**WHAT YOU SHOULD DO**:
Copy out exactly the stretch of the listing below that begins at the line containing "Image resolution: width=2560" and ends at the line containing "Choose the green", and copy nothing outside it.

**DATA SUPPLIED**:
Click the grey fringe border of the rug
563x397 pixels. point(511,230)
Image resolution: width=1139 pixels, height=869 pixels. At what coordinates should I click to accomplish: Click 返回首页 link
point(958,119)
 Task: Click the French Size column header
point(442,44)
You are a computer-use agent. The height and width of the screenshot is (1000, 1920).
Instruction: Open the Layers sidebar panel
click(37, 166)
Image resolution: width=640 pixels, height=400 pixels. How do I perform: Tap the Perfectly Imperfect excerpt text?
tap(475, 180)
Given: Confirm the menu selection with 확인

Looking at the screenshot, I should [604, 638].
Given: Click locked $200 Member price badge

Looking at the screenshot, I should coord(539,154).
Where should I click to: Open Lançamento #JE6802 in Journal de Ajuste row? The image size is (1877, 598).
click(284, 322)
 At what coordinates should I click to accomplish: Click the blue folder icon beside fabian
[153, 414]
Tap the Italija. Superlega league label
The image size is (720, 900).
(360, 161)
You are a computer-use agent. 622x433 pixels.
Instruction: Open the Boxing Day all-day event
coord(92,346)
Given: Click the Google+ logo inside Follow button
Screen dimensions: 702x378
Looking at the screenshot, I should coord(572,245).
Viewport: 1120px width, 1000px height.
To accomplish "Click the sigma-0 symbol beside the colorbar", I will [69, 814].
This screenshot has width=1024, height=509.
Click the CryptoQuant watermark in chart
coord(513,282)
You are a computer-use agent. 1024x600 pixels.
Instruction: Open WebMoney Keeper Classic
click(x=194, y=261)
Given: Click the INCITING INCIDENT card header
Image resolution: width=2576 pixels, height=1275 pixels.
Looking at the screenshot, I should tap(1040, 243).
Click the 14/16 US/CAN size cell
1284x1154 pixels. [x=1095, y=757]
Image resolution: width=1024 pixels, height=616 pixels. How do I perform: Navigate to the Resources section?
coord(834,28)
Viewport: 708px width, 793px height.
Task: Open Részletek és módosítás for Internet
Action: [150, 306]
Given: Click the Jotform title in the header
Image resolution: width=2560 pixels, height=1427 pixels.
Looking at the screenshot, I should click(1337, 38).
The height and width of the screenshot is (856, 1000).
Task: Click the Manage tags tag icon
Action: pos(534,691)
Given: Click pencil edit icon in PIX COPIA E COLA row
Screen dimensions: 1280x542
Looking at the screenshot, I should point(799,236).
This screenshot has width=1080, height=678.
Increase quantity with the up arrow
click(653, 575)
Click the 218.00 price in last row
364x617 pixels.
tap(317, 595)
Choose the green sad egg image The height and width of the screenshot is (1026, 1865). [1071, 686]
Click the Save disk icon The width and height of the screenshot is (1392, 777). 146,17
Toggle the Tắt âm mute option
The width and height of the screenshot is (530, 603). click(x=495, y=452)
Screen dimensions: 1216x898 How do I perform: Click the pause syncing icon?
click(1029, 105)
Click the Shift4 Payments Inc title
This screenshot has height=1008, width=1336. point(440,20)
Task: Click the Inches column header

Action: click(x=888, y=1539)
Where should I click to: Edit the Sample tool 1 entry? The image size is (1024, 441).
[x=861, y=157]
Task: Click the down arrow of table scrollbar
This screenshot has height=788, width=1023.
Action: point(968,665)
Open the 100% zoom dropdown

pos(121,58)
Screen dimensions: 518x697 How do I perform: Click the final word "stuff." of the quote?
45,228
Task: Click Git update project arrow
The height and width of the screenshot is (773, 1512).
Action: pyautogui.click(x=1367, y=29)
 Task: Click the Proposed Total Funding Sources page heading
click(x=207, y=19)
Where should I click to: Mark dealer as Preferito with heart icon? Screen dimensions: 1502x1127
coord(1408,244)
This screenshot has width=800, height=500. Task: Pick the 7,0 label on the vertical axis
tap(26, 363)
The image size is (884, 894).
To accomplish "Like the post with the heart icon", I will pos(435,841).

**TASK OUTPUT**:
Image resolution: width=2560 pixels, height=1427 pixels.
Looking at the screenshot, I should click(1337, 38).
The height and width of the screenshot is (856, 1000).
Task: Click the Manage tags tag icon
Action: pos(534,691)
Given: Click pencil edit icon in PIX COPIA E COLA row
Screen dimensions: 1280x542
Looking at the screenshot, I should point(799,236).
This screenshot has width=1080, height=678.
Increase quantity with the up arrow
click(653, 575)
Click the 218.00 price in last row
364x617 pixels.
tap(317, 595)
Choose the green sad egg image The height and width of the screenshot is (1026, 1865). [1071, 686]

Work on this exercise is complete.